In the Beginning Was Work

If you interviewed any of my employees or colleagues, they would tell you that I love work. I love the nature or it, the sense of it, the feel of it.  I love sinking my teeth into something hard and then creatively devising a plan that problem-solves the challenge and creates something better. A real estate deal is the perfect example of this, which is probably why I ended up in this industry. It’s the idea that you can see your effort, your drive, your ambition, and wealth generation in something tangible. Not only do you benefit from it, you can create something to benefit others.

I believe God is behind all of this and has been from the very beginning. You see, God works. In the very first chapter of the Bible, God illustrates the merits of work. In Genesis, as a master craftsman, God creates the heavens and the earth and then sets to creating all living things. He creates man and woman to “work and keep” the garden. He sees that his creation is good, admires his workmanship, and then rests on the seventh day. Work is at the very center of our inception.

The reason we’re talking about work throughout the summer (of all times), is because work is as essential to humans as food and air. In the book “Every Good Endeavor,”  Timothy Keller puts it this way, “Work is so foundational to our makeup that it is one of the few things we can take in significant doses without harm. Indeed, the Bible does not say we should work one day and rest six or that work and rest should be balanced evenly but directs us to the opposite ratio. Leisure and pleasure are great goods, but we can take only so much of them.”

You can see this in people who are no longer able to work. Either from age, infirmity, or accident, when humans cannot work, they express regret over having nothing to do. They have too much leisure and not enough purpose-driven activity and this sudden lopsided, unnatural lifestyle hurts rather than heals.

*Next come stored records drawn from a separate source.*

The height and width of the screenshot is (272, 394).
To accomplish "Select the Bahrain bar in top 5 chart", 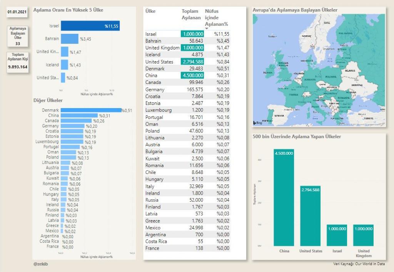I will [69, 39].
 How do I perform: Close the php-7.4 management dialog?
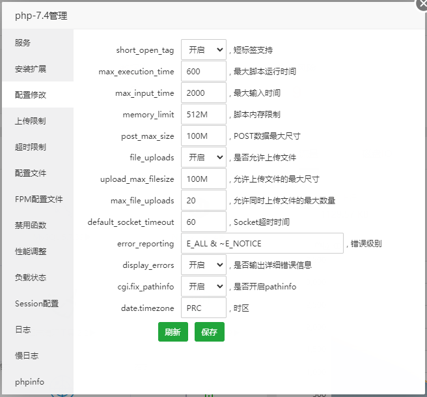pyautogui.click(x=422, y=3)
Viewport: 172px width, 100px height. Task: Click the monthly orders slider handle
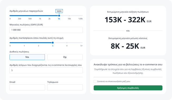coord(59,16)
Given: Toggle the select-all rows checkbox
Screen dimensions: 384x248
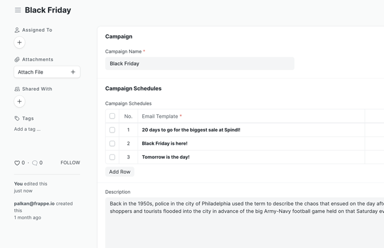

Work is not just a means to an end. It’s not just because we need to “make a living,” but that we need to make a life worth living. Work does this. It allows us the ability to be useful to one another, and it’s a means to discover who we are, what we’re good at, and our distinct God-given abilities and talents.

But, if this is all true, then why do most people look at work as frustrating and exhausting. Why do many of us try to avoid it or simply endure it? Although work is sewn into the very fabric of our beings, like all good things, we often rebel against… or perhaps we simply have not found the right calling or vocation.

If this is how you are feeling, I want to prove, over the next few months, that work can be a “freeing.” I pray that if we understand God’s calling for us to work, and we change our vision of labor, each one of us can use our careers to further God’s aims for ourselves and others.